Il secondo, naturalmente, è la Pasqua. Il termine "Easter" con cui in inglese si designa la Pasqua ci riporta ad una antica divinità pagana dei popoli nordici, la dea Eostre, assimilabile a Venere, Afrodite e Ishtar, la quale presiedeva ad antichi culti legati al sopraggiungere della primavera e alla fertilità dei campi.
I popoli Celti denominavano l’equinozio di Primavera “Eostur-Monath” e successivamente “Ostara”. Il nome sembrerebbe provenire da aus o aes e cioè Est, e infatti si tratta di una divinità legata al sole nascente, anzi “risorto” e al suo calore.

A Eostre era sacra la lepre, simbolo di fertilità e animale sacro in molte tradizioni. I Britanni associavano la lepre alle divinità della luna e della caccia e i Celti la consideravano un animale divinatorio.

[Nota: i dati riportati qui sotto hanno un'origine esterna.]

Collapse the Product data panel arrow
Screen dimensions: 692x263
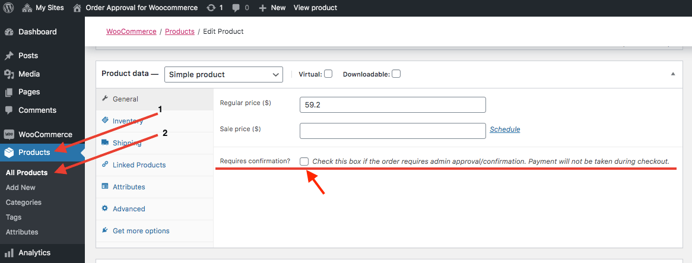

Nella tradizione buddhista le leggende narrano di come una lepre si sacrificasse per nutrire il Buddha affamato, balzando nel fuoco. In segno di gratitudine il Buddha impresse l'immagine dell'animale sulla luna. In Cina la lepre lunare ha un pestello ed un mortaio con cui prepara un elisir di immortalità. Gli Indiani Algonchini adoravano la Grande Lepre che si diceva avesse creato la Terra. Nell'antica Europa i Norvegesi rappresentavano le Divinità lunari accompagnate da una processione di lepri che portano lanterne. Anche la Dea Freya aveva come inservienti delle lepri e la stessa Dea Eostre era raffigurata con una testa di lepre.

La lepre di Eostre, che deponeva l'uovo della nuova vita per annunciare la rinascita dell'anno, è diventata l'odierno coniglio di Pasqua che porta in dono le uova, altro simbolo di fertilità. Così le uova pasquali si ricollegano alle tradizioni pagane in cui si celebrava il ritorno della dea andando a scambiarsi uova “sacre” sotto l’albero ritenuto “magico” del villaggio, usanza che collega Eostre alle divinità arboree della fertilità.

E l’uovo non è scelto a caso ma è da sempre e per qualsiasi cultura, simbolo di vita, di creazione, di rinascita.

E la nascita del mondo da un uovo cosmico è un'idea universalmente diffusa che veniva celebrata presso molte civiltà alla festa equinoziale di primavera, quando la natura risorge.
Infatti in numerose mitologie un uovo primordiale, embrione e germe di vita, è il primo essere ad emergere dal Caos: è l'"Uovo del mondo" covato da una Grande Dea e dischiuso dal Dio Sole.

L'Equinozio è il giorno in cui si commemora la discesa della giovane Dea nel mondo sotterraneo e il suo ritorno trionfante alla superficie della terra, portando con sé i doni della luce, del calore e della fertilità per tutta l’umanità.